§ Directions for this task: Provide the material again, with every line intact and exact.

§ Information shown:

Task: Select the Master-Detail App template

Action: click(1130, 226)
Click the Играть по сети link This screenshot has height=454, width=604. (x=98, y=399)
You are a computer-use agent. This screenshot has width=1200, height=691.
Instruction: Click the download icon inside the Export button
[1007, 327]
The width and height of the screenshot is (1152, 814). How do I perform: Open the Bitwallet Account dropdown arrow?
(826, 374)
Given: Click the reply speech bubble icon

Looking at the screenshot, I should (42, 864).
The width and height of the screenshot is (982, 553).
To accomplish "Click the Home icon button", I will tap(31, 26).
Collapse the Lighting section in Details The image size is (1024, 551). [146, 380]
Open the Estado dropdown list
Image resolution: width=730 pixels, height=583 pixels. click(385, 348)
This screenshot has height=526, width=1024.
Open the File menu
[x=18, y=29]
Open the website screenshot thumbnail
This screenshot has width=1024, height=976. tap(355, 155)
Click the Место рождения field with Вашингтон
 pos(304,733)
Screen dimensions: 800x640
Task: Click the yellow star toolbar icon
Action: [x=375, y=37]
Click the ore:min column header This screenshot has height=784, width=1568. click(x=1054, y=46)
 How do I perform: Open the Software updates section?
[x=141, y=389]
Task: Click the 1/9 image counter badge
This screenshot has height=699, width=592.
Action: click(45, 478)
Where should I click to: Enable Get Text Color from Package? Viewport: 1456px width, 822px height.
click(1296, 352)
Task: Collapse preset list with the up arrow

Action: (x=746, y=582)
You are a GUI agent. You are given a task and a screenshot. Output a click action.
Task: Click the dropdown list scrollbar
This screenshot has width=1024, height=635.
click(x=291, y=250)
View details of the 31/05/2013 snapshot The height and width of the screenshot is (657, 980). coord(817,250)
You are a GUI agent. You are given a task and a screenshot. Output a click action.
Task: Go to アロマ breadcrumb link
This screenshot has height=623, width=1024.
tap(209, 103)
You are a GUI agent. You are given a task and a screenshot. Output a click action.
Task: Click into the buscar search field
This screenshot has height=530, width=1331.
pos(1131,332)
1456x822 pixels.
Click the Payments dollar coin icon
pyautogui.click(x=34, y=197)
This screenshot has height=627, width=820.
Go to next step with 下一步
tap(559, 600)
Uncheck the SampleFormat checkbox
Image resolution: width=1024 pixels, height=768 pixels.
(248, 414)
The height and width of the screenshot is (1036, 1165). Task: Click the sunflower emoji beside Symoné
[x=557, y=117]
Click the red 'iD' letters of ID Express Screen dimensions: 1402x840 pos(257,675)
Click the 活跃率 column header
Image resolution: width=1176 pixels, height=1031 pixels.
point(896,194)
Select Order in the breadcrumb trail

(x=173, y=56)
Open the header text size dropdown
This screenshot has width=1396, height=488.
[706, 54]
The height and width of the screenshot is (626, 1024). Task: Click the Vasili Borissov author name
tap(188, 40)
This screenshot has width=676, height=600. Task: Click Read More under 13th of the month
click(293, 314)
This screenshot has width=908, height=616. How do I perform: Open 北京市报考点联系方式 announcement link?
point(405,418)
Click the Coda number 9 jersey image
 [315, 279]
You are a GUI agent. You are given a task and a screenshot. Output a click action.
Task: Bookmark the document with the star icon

§ Response for this exercise:
Task: Select the Master-Detail App template

Action: click(1130, 226)
Click the Играть по сети link This screenshot has height=454, width=604. (x=98, y=399)
You are a computer-use agent. This screenshot has width=1200, height=691.
Instruction: Click the download icon inside the Export button
[1007, 327]
The width and height of the screenshot is (1152, 814). How do I perform: Open the Bitwallet Account dropdown arrow?
(826, 374)
Given: Click the reply speech bubble icon

Looking at the screenshot, I should (42, 864).
The width and height of the screenshot is (982, 553).
To accomplish "Click the Home icon button", I will tap(31, 26).
Collapse the Lighting section in Details The image size is (1024, 551). [146, 380]
Open the Estado dropdown list
Image resolution: width=730 pixels, height=583 pixels. click(385, 348)
This screenshot has height=526, width=1024.
Open the File menu
[x=18, y=29]
Open the website screenshot thumbnail
This screenshot has width=1024, height=976. tap(355, 155)
Click the Место рождения field with Вашингтон
 pos(304,733)
Screen dimensions: 800x640
Task: Click the yellow star toolbar icon
Action: [x=375, y=37]
Click the ore:min column header This screenshot has height=784, width=1568. click(x=1054, y=46)
 How do I perform: Open the Software updates section?
[x=141, y=389]
Task: Click the 1/9 image counter badge
This screenshot has height=699, width=592.
Action: click(45, 478)
Where should I click to: Enable Get Text Color from Package? Viewport: 1456px width, 822px height.
click(1296, 352)
Task: Collapse preset list with the up arrow

Action: (x=746, y=582)
You are a GUI agent. You are given a task and a screenshot. Output a click action.
Task: Click the dropdown list scrollbar
This screenshot has width=1024, height=635.
click(x=291, y=250)
View details of the 31/05/2013 snapshot The height and width of the screenshot is (657, 980). coord(817,250)
You are a GUI agent. You are given a task and a screenshot. Output a click action.
Task: Go to アロマ breadcrumb link
This screenshot has height=623, width=1024.
tap(209, 103)
You are a GUI agent. You are given a task and a screenshot. Output a click action.
Task: Click into the buscar search field
This screenshot has height=530, width=1331.
pos(1131,332)
1456x822 pixels.
Click the Payments dollar coin icon
pyautogui.click(x=34, y=197)
This screenshot has height=627, width=820.
Go to next step with 下一步
tap(559, 600)
Uncheck the SampleFormat checkbox
Image resolution: width=1024 pixels, height=768 pixels.
(248, 414)
The height and width of the screenshot is (1036, 1165). Task: Click the sunflower emoji beside Symoné
[x=557, y=117]
Click the red 'iD' letters of ID Express Screen dimensions: 1402x840 pos(257,675)
Click the 活跃率 column header
Image resolution: width=1176 pixels, height=1031 pixels.
point(896,194)
Select Order in the breadcrumb trail

(x=173, y=56)
Open the header text size dropdown
This screenshot has width=1396, height=488.
[706, 54]
The height and width of the screenshot is (626, 1024). Task: Click the Vasili Borissov author name
tap(188, 40)
This screenshot has width=676, height=600. Task: Click Read More under 13th of the month
click(293, 314)
This screenshot has width=908, height=616. How do I perform: Open 北京市报考点联系方式 announcement link?
point(405,418)
Click the Coda number 9 jersey image
 [315, 279]
You are a GUI agent. You are given a task and a screenshot. Output a click action.
Task: Bookmark the document with the star icon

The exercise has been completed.